In the following sections, we revisit the ML methods in the context of quantum‐assisted algorithms for ML and the quantum machine learning (QML) framework. Quantum principles based on emerging computing technologies will bring in entirely new modes of information processing. An overview of supervised, unsupervised, and reinforcement learning (RL) methods for QML is presented in this segment of the book.

Currently, 5G networks have entered into the commercialization phase, which makes it appropriate to launch a strong effort to conceptualize the future vision of the next generation of wireless networks. The increasing size, complexity, services, and performance demands of communication networks necessitate planning and consultation for envisioning new technologies to enable and harmonize future heterogeneous networks. An overwhelming interest in AI methods is seen in recent years, which has motivated the provision of essential intelligence to 5G networks. However, this provision is limited to the performance of different isolated tasks of optimization, control, and management. The recent success of quantum‐assisted and data‐driven learning methods in communication networks has led to their candidature as enablers of future heterogeneous networks. This section reviews a novel framework for 6G/7G networks, where quantum‐assisted ML and QML are proposed as the core enablers along with some promising communication technology innovations.

The relevance of the research fields integrated throughout this book can be easily recognized within the National Science Foundation (NSF) list of research priorities in science and technology: These 10 areas specified by NSF include (i) AI and ML; (ii) high performance computing, semiconductors, and advanced computer hardware; (iii) quantum computing and information systems; (iv) robotics, automation, and advanced manufacturing; (v) natural or anthropogenic disaster prevention; (vi) advanced communications technology; (vii) biotechnology, genomics, and synthetic biology; (viii) cybersecurity, data storage, and data management technologies; (ix) advanced energy; and (x) materials science, engineering, and exploration relevant to other key technology areas. The 10 areas would be revisited every four years.

The first part of the book covers selected topics in ML, and the second part presents a number of topics from QC relevant for networking.

Chapter 2(Machine Learning Algorithms): This chapter presents an introductory discussion of many basic ML algorithms that are often used in practice and not necessary directly related to networking problems. However, they will present a logical basis for developing more sophisticated algorithms that are used nowadays to efficiently solve various problems in this field.
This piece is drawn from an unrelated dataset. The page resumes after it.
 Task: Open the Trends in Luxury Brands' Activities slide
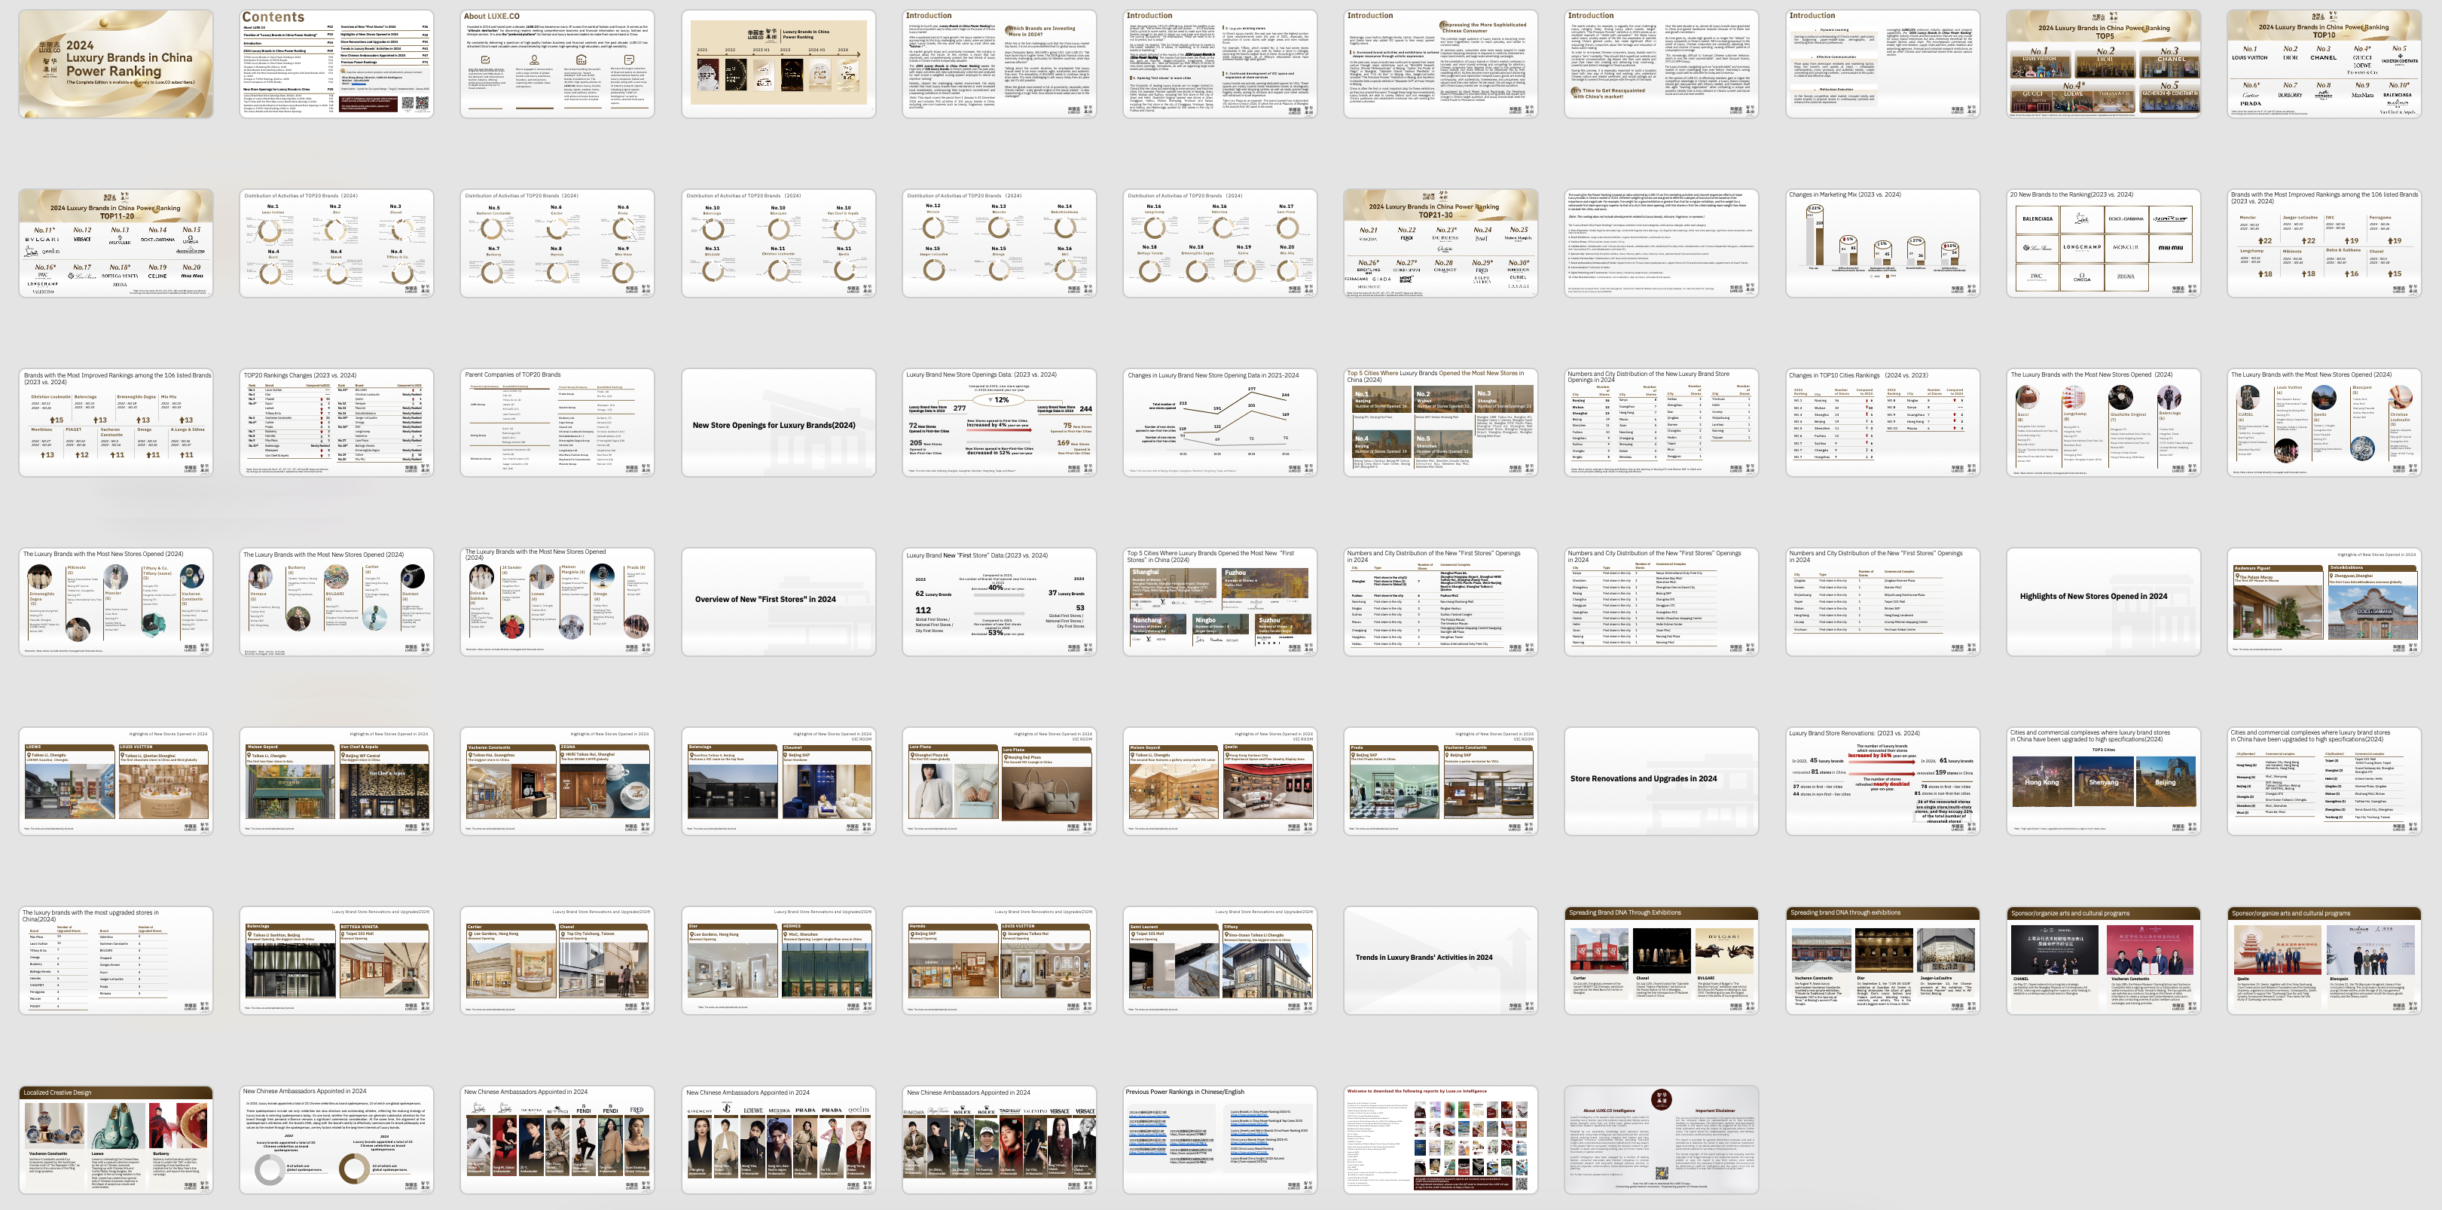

These algorithms include linear regression, logistic regression, decision tree (regression trees vs. classification trees), and working with decision trees [4] in R and Python. In this chapter, we answer the questions: What is bagging? What is random forest? What is boosting? Which is more powerful: GBM or XGBoost? We also explain the basics of working in R and Python with GBM, XGBoost, SVM (support vector machine), Naive Bayes, kNN, K‐means, random forest, dimensionality reduction algorithms [5, 6], gradient boosting algorithms, GBM, XGBoost, LightGBM, and CatBoost [7, 8].